Fires of Pompeii also features some genuinely impressive special effects and it's clear that a lot of the series' budget was spent on this one episode. The rock and lava alien enemies are extremely well animated and convincing (although sadly, they appear all too rarely), whilst the apocalyptic volcanic explosion is impressive and scarily realistic.
Fires of Pompeii combines all the things Doctor Who does so well - character development, humour, danger and a good, strong plot in one exciting adventure.
Planet of the Ood
A modern day Doctor Who alien appears here is a story which is strong without ever being spectacular. The Doctor re-encounters The Ood (last seen in The Satan Pit), who have now been enslaved by mankind.

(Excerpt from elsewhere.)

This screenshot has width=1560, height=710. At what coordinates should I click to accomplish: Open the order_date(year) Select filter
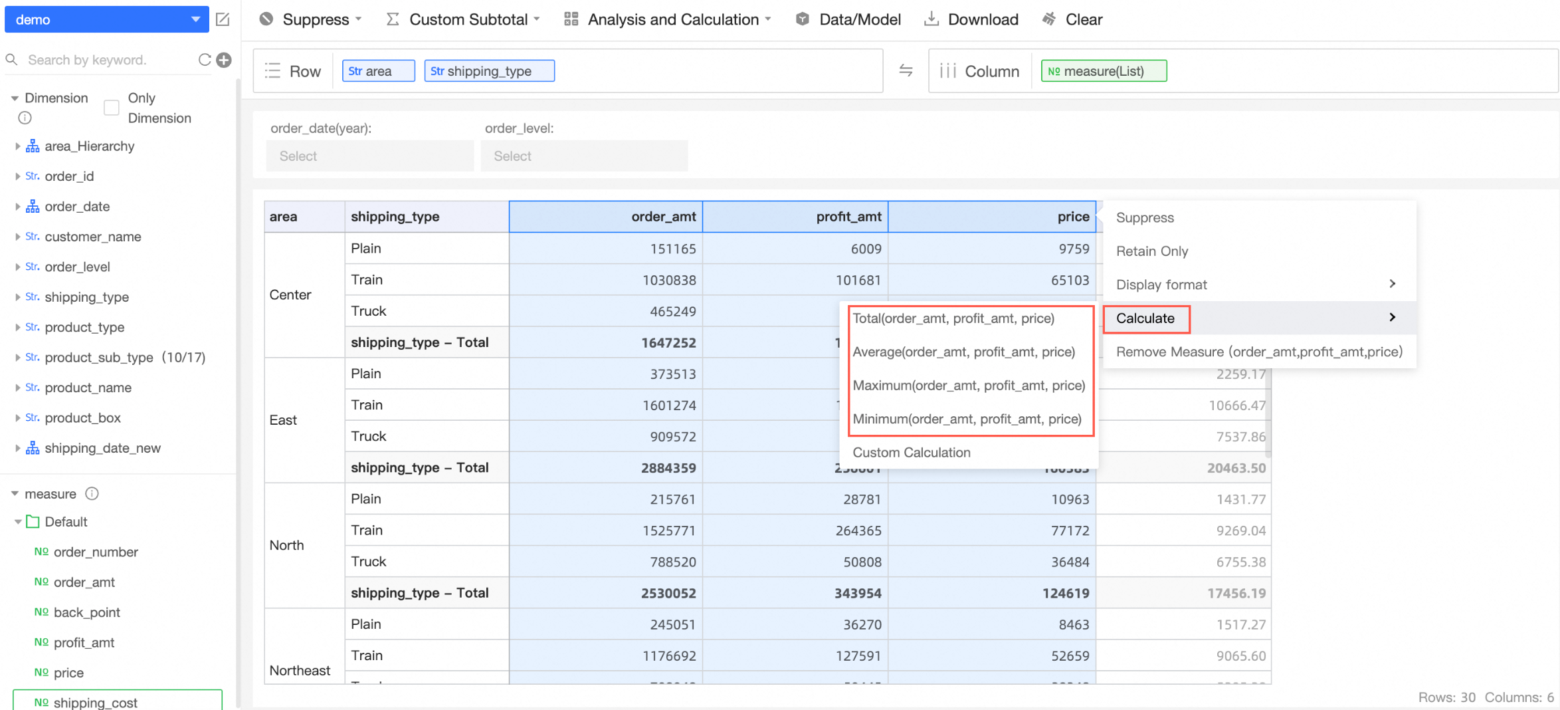tap(369, 156)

As well as providing quite a bit of excitement, this episode raises some large moral questions about slavery and the business practices of large corporations who have an eye for nothing other than profit. In true Doctor Who fashion, these elements are carefully meshed in with the overall plot, rather than being big, obvious themes, but this is an episode which will certainly make you think.

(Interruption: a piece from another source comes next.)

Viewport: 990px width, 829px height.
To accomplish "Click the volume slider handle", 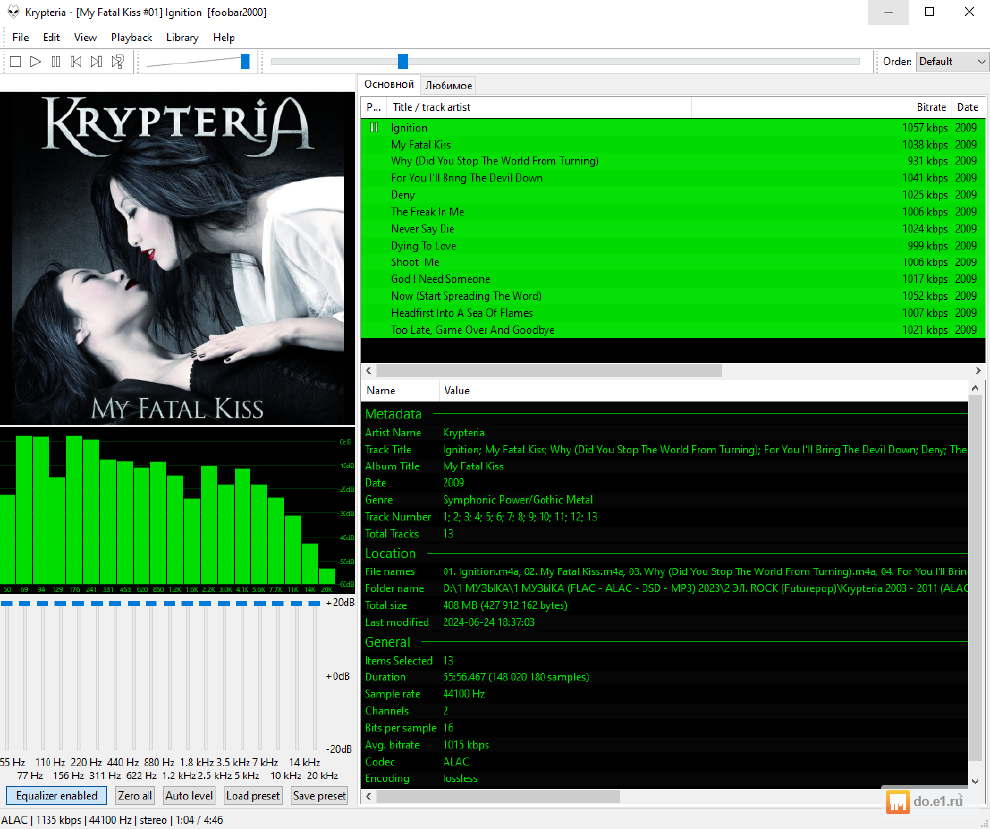I will pyautogui.click(x=245, y=61).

In addition to the morality, there is a large dollop of emotion and it's hard not to sympathise with the plight of the Ood and the tragic circumstances in which they find themselves. There's also a very interesting and clever ending which poses (and answers) the question: what is the worst thing that you can do to an enemy who despises your very existence...
There is slight weakness because you know at heart that the Ood are essentially a downtrodden but good race and so (despite their deadly tendencies in this episode) it's hard to accept them as being any sort of real threat. As such, the episode can sometimes lack that crucial feeling of menace and tension. In fairness, though, Planet of the Ood is intended as one of the more emotionally intense episodes, rather than one filled with danger. It also contains some interesting pointers to some of the key plotlines which are to follow in Series 4.
Overall these three episodes mark a reasonable (if slightly underwhelming) start to Series 4. Partners in Crime is easily the weakest episode on the disk, but the action and excitement of The Fires of Pompeii and the emotional elements of Planet of the Ood make up for this. Series 4 shaped up to be one of the best of the re-booted series and this is a good solid (if unspectacular) start.